Meeting Kay Saatchi the other day at Amanda’s I now have a far more complete picture of what was going on when I knew Jay Jopling.  I certainly remember Jay telling me about meeting Charles Saatchi.  That Charles had discussed the possibility of running the Saatchi gallery on Boundary Road and how Jay had scoffed (to us) at that idea.

At the moment that Charles was offering Jay a job, Jay had other plans, he knew, and said as much, that Charles would ultimately work for HIM.    I am, and have always been, in awe of Jay’s balls.  Who wouldn’t have accepted to work for Charles?  Only a man with massive ambition knew exactly what he wanted and exactly how to get it.

It was at this time that Jay would bring a harem of girlfriends to my tiny cottage on Island Wall in Whitstable.  But that was all to end the day he met Maia Norman with whom he would fall deeply in love.

Visits to Whitstable became rare as they ensconced themselves in his house on Shakespeare Road in Brixton.   The last memorable Jay visit was with Danny Moynihan, Louise Jackson and Maia.  We would take ecstasy, drive to a ghastly local gay bar and dance to Pink Cadillac.

I think we may very well have had a rather wonderful orgy that night but Maia and Jay ended up alone as he was loathed to share her.  The events of the next few years proved deeply unsettling.  Maia would leave Jay for Damien and break his heart.

Jay submerged himself in the international art world, making huge amounts of money, marrying a girl he did not love and ending up in locations he loathed.

The last time I sat alone with him he told me how incredibly bored he was seeing the same faces day after day, the same gossip, same conversation and hankered after a the life he had at the edge of the world.

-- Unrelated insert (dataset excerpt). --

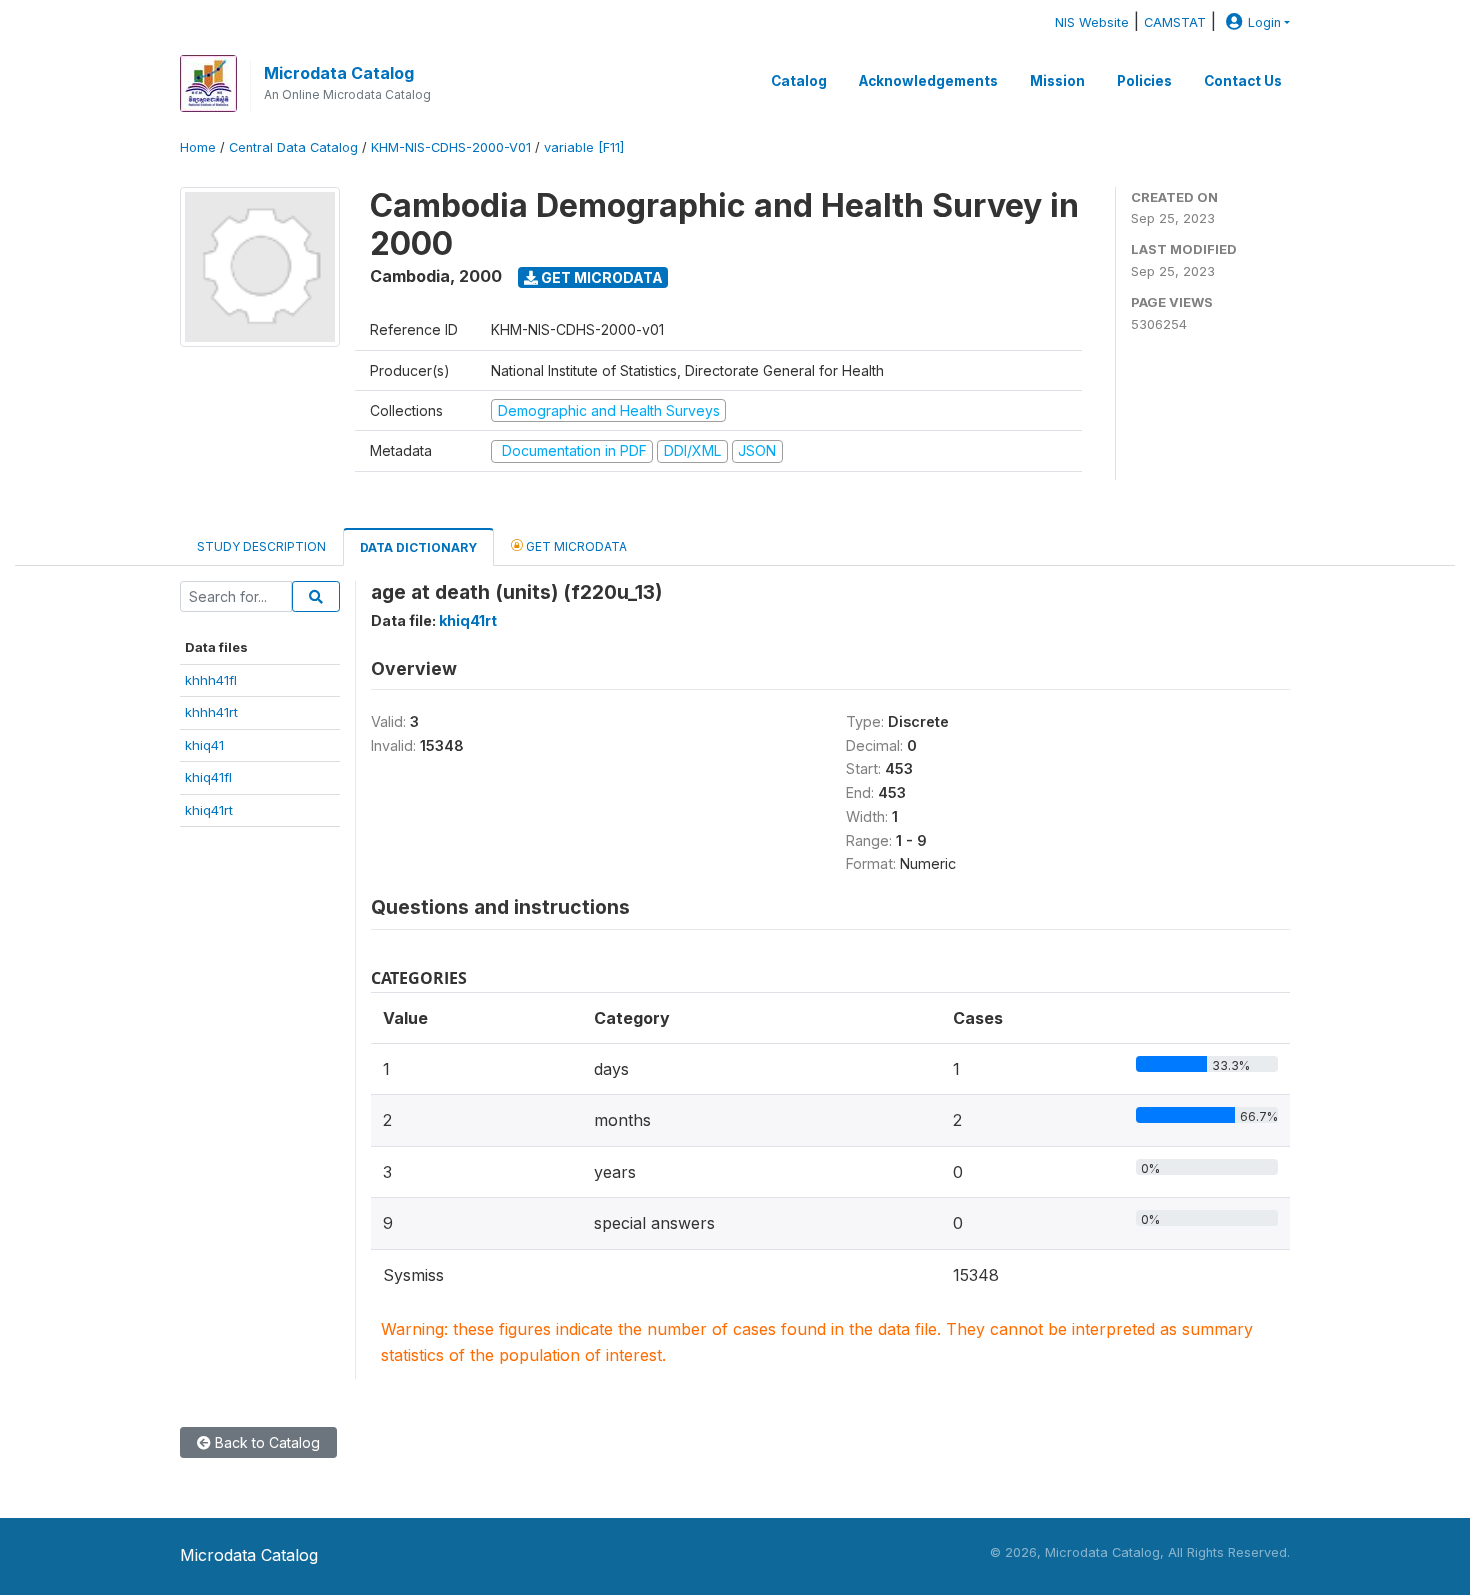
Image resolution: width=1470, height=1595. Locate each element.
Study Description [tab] (261, 546)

I will never, ever not love Jay.  He was the one who looked out for me when I had my stint in hospital and collected me when I was discharged.  He, for the longest time, was an occasional lover if no other pretty blond girl was available.  He was an inspiration to a legion of young artists and remains so, something they all aspire to: a show at one of his many galleries.

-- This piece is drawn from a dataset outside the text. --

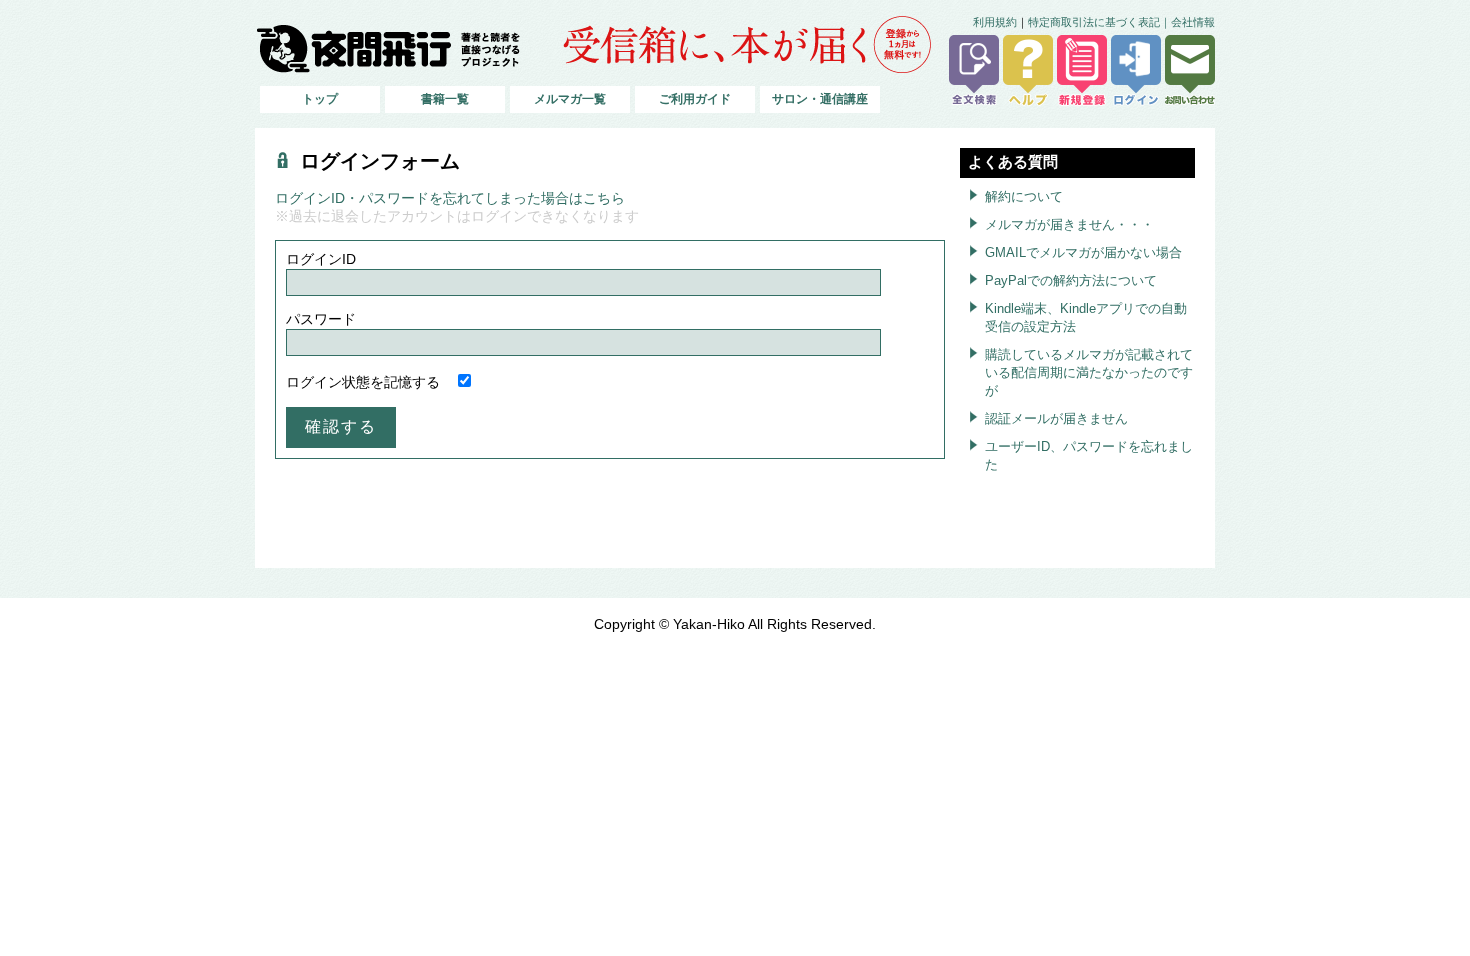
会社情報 (1193, 22)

I watched from the sidelines as he and Lily Allen publicly shattered the vestiges of his marriage.

The truth is, I couldn’t bear Sam Taylor Wood because she wasn’t Maia.  It wasn’t her fault; she’s a perfectly nice girl.  Not a very good artist.

So goodbye Tim, have a safe flight back to London.  You make me remember the life we shared with this extraordinary cast of characters.  I miss you when you are gone.  You are a good friend.